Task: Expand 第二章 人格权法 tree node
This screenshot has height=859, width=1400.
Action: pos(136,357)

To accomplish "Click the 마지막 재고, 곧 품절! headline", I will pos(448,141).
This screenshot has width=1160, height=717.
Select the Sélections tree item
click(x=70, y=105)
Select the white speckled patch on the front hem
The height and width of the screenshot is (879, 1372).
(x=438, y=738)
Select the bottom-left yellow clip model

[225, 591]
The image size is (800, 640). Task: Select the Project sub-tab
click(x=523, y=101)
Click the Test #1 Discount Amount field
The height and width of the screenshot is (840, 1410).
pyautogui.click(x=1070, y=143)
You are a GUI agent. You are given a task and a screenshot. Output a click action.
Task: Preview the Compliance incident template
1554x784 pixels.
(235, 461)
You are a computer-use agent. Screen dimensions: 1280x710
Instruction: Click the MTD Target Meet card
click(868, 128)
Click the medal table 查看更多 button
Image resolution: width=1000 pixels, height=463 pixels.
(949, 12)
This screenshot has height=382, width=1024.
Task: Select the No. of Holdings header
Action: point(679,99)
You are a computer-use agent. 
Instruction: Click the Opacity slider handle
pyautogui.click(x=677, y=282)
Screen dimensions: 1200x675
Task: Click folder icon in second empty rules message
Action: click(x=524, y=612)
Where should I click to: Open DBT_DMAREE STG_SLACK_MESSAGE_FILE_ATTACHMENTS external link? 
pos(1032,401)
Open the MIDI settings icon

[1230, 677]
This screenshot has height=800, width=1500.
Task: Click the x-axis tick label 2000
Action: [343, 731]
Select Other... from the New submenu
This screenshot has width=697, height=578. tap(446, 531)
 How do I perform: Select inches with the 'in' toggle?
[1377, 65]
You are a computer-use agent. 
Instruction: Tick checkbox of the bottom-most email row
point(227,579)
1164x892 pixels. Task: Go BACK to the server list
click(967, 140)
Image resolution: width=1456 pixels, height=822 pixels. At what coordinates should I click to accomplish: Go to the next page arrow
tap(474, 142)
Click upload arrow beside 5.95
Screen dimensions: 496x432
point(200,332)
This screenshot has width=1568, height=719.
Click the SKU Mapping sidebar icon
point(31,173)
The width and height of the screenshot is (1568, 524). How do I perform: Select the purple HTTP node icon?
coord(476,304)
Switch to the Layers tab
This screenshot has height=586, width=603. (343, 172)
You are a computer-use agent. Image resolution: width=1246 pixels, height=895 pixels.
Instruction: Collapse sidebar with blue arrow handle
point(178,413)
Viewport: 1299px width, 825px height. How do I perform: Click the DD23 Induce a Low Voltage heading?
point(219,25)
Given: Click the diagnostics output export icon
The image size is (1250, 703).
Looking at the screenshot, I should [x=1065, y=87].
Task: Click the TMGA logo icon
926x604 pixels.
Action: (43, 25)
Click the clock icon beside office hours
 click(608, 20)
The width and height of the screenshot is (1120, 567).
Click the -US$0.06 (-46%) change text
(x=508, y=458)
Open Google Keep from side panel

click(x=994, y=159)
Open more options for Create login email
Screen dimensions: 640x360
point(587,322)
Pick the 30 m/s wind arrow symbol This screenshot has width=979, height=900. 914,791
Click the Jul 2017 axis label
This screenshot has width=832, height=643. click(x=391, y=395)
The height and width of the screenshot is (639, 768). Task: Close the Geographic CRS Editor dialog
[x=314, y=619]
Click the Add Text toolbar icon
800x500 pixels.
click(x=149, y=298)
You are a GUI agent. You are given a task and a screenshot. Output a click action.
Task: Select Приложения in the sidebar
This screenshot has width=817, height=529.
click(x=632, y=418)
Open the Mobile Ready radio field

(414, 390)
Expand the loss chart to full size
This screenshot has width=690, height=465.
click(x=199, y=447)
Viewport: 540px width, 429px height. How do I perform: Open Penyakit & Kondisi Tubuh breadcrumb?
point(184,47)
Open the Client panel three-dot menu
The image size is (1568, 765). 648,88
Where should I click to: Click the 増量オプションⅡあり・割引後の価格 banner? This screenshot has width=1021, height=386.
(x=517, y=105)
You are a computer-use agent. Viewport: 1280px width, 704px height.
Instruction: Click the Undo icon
####################
▶ **Problem statement**:
From the first line of the records through the line with "Select the white", retype everything word for word, including both ends.

▶ **Exercise solution**:
Task: Expand 第二章 人格权法 tree node
This screenshot has height=859, width=1400.
Action: pos(136,357)

To accomplish "Click the 마지막 재고, 곧 품절! headline", I will pos(448,141).
This screenshot has width=1160, height=717.
Select the Sélections tree item
click(x=70, y=105)
Select the white speckled patch on the front hem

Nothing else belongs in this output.